Carta do Prelado (Março 2014)

Com motivo do centenário do nascimento de D. Álvaro, entre outras celebrações, o Prelado do Opus Dei escreve sobre fidelidade e lealdade. Convida a examinar nas próximas semanas "como é a nossa resposta à chamada divina que cada uma, cada um recebeu".

Queridíssimos: que Jesus me guarde as minhas filhas e os meus filhos!

O mês de março tem sempre um significado especial, pois celebramos a Anunciação de Nossa Senhora e a solenidade de S. José: duas figuras que brilham pela sua fidelidade aos planos de Deus, que cumpriram plenamente o que o Senhor queria deles, porque sabiam amar em plenitude.

Este ano, além disso, comemoramos o centenário do nascimento de D. Álvaro e o vigésimo aniversário do seu dies natális , da sua ida para o Céu. Na sua vida, brilha como uma pérola preciosa aquela virtude sobrenatural e humana. Posteriormente, no dia 28, o aniversário da ordenação sacerdotal do nosso Padre fala-nos também de uma íntegra lealdade à chamada divina: de uma fidelidade intangível, firme, virginal, alegre, indiscutida, à fé, à pureza e ao caminho [1]. É portanto natural que, nestas semanas, observemos como é a nossa resposta à chamada divina que cada uma, cada um recebeu, fazendo um profundo e agradecido exame pessoal.

O início da Quaresma, já próximo, anima-nos a caminhar decididamente nesta direção, sendo um tempo litúrgico que nos coloca perante estas perguntas fundamentais: faço progressos na minha fidelidade a Cristo? No desejo de santidade? Na generosidade apostólica da minha vida diária, no meu trabalho habitual entre os colegas de profis­são? [2] Cultivemos – também noutras épocas do ano – uma oração mais intensa, uma mortificação mais generosa, a prática frequente das obras de misericórdia espirituais e corporais, que constituem um poderoso impulso para o nosso desejo de fidelidade, enquanto são atos imbuídos de fé e de caridade. Não é uma questão de sentimentos, mas sim a vibra­ção própria da alma apaixonada, mesmo que chegue o cansaço, o peso do nosso pobre eu.

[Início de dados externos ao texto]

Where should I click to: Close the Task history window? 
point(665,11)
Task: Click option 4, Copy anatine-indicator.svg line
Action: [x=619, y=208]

Faltam poucos dias para o centenário do nascimento do queridíssimo D. Álvaro. Desde que o ano começou, temos muito presente esta data de 11 de março, com o olhar posto no exemplo deste filho de S. Josemaria, entregue sem reservas, que soube encarnar de forma admirável o espírito do Opus Dei. O decreto em que a Igreja reconhece as suas virtudes afirma que nele, a mais notória delas foi uma «fidelidade indiscutível, sobretudo a Deus, no cumprimento pronto e generoso da Sua vontade, a fidelidade à Igreja e ao Papa, fidelidade ao sacerdócio, fidelidade à vocação cristã em cada momento e em cada circunstância da vida» [3]. E conclui que a vida de D. Álvaro é «exemplo de caridade e de fidelidade para todos os cristãos» [4].

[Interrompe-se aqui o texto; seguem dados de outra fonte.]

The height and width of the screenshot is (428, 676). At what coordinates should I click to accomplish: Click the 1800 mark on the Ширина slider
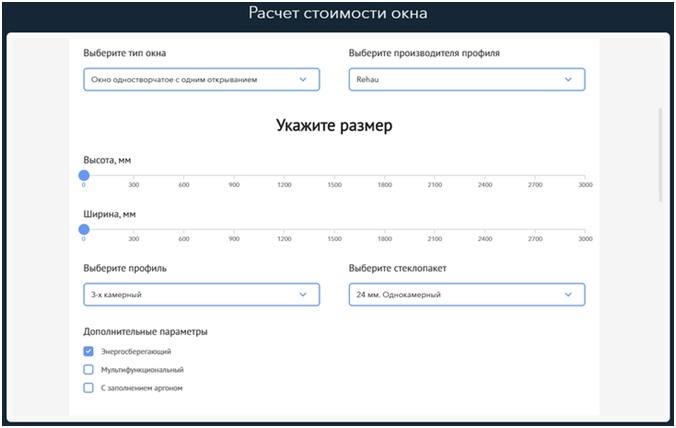385,230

A fidelidade do ser humano está intimamente unida à de Deus, que é fiel em todas as Suas palavras e compassivo em todas as Suas obras [5]. A Sagrada Escritura, ao apresentar a História dos patriarcas e dos justos do Antigo Testamento, sublinha um aspeto essencial da sua fé. Esta não se apresenta apenas como um caminho, mas também como edificação, como preparação de um lugar onde os homens possam habitar uns com os outros (…). Vemos assim surgir, relacionada com a fé, uma nova fiabilidade, uma nova solidez, que só Deus pode dar [6].

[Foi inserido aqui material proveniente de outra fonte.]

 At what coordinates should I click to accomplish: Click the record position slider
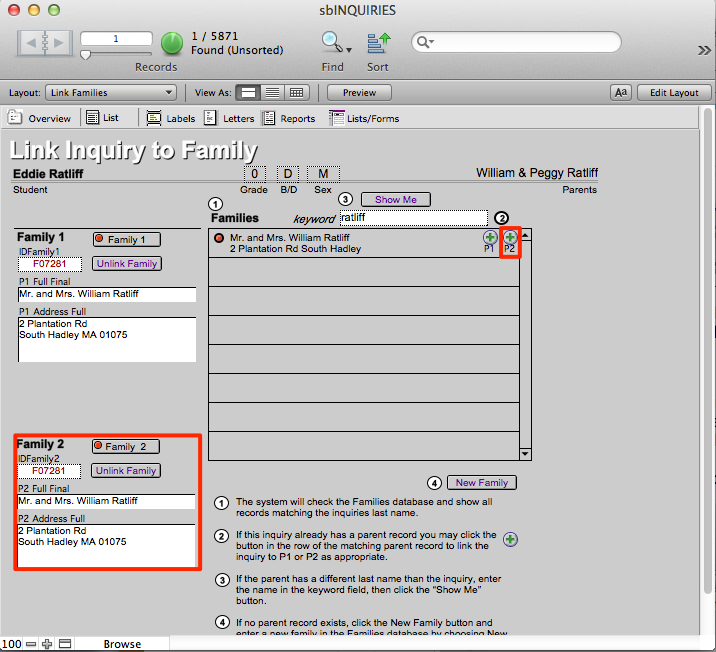click(x=86, y=54)
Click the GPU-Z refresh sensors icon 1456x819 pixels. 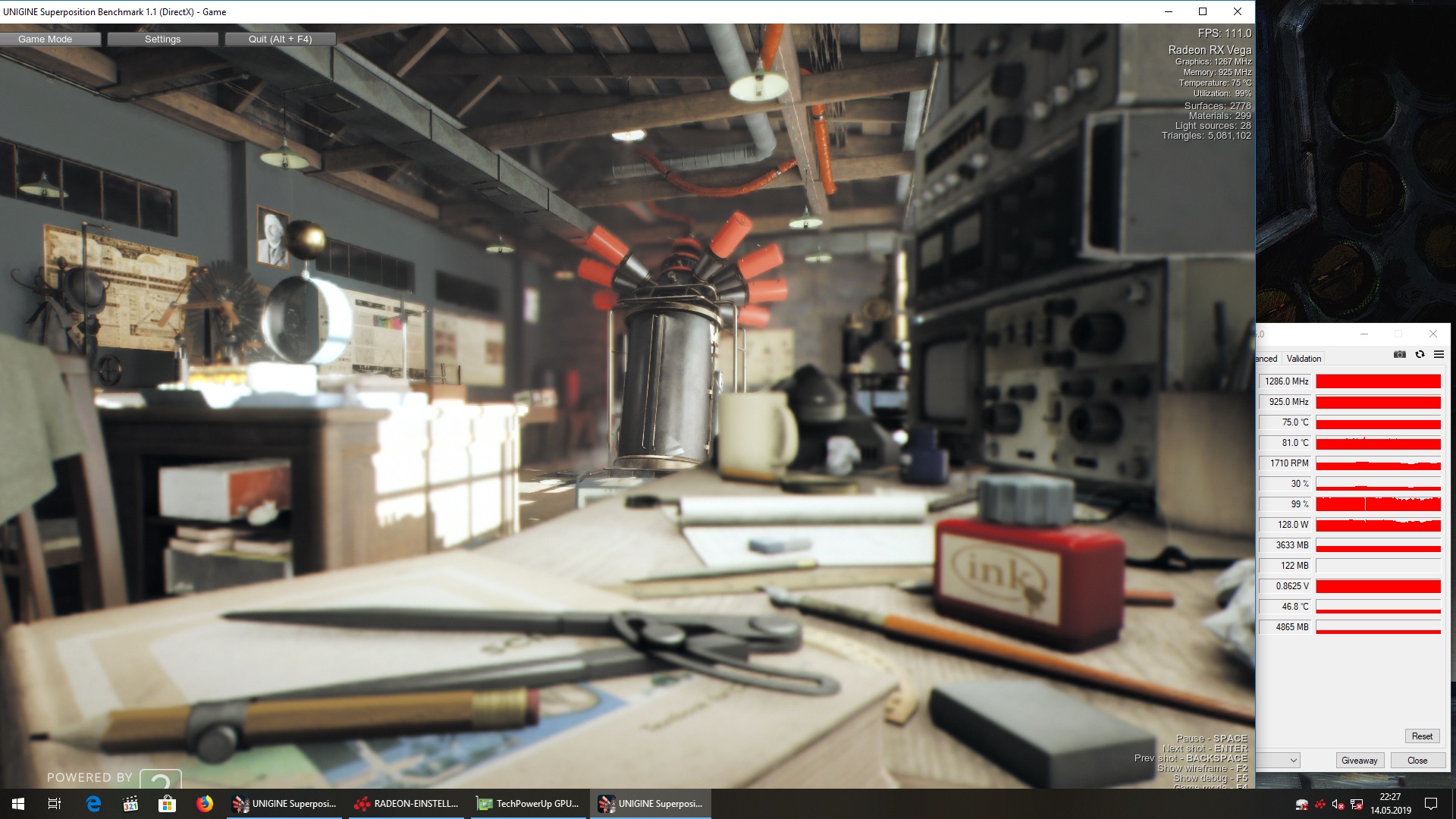1420,354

A figura de D. Álvaro insere-se na longa cadeia de homens leais a Deus, desde Abraão e Moisés até aos santos do Novo Testamento, que procuraram dedicar toda a sua existência à realização do projeto recebido. Nada os pôde separar, nem um milímetro, do querer divino – as dificuldades externas ou internas, os sofrimentos, as perseguições… –, porque estavam firmemente ancorados na Vontade amabilíssima do Senhor.

A Abraão pede-se que se confie a esta Palavra. A fé compreende que a palavrauma realidade aparentemente efémera e passageira, quando é pronunciada pelo Deus fiel, torna-se no que de mais seguro e inabalável possa haver, possibilitando a continuidade do nosso caminho no tempo. A fé acolhe esta Palavra como rocha segura, sobre a qual se pode construir com alicerces firmes [7]. É que, como dizia Bento XVI, «a fidelidade no tempo é o nome do amor» [8].

Sempre que ocorria algum aniversário importante, D. Álvaro costumava dirigir-se ao Senhor com esta oração: «Obrigado, perdão, ajuda-me mais» . É natural supor que também atuasse de modo semelhante na efeméride do seu centenário. Aquelas palavras são uma excelente oração para nos dirigirmos à Santíssima Trindade: agradecendo os benefícios recebidos – são tantos!, muitos mais do que podemos imaginar – ; pedindo perdão pelas nossas faltas e pecados; solicitando a Sua ajuda para continuar a servir, mais e melhor, como servos bons e fiéis.

Há anos, noutro aniversário desta data, D. Álvaro detinha-se a recordar o tempo decorrido. As suas considerações podem servir-nos para também nós falarmos com Deus, sobretudo quando, seja pelo que for, nos saltem aos olhos as nossas faltas e debilidades de forma mais patente. Eram e são expressões que enchem de esperança. «Ao contemplar o calendário da minha vida, dizia, penso nas folhas passadas. São passadas mas não atiradas ao cesto dos papéis, porque perduram aos olhos de Deus. Tantos benefícios do Senhor! Já antes de nascer me preparou uma boa família cristã, que me proporcionou uma boa formação. Depois, tantos acontecimentos que marcaram a minha existência. Acima de todos, o encontro com o nosso Padre, que mudou por completo a minha vida, de forma muito rápida. E os quase quarenta anos de contacto próximo e constante com o nosso Fundador…» [9].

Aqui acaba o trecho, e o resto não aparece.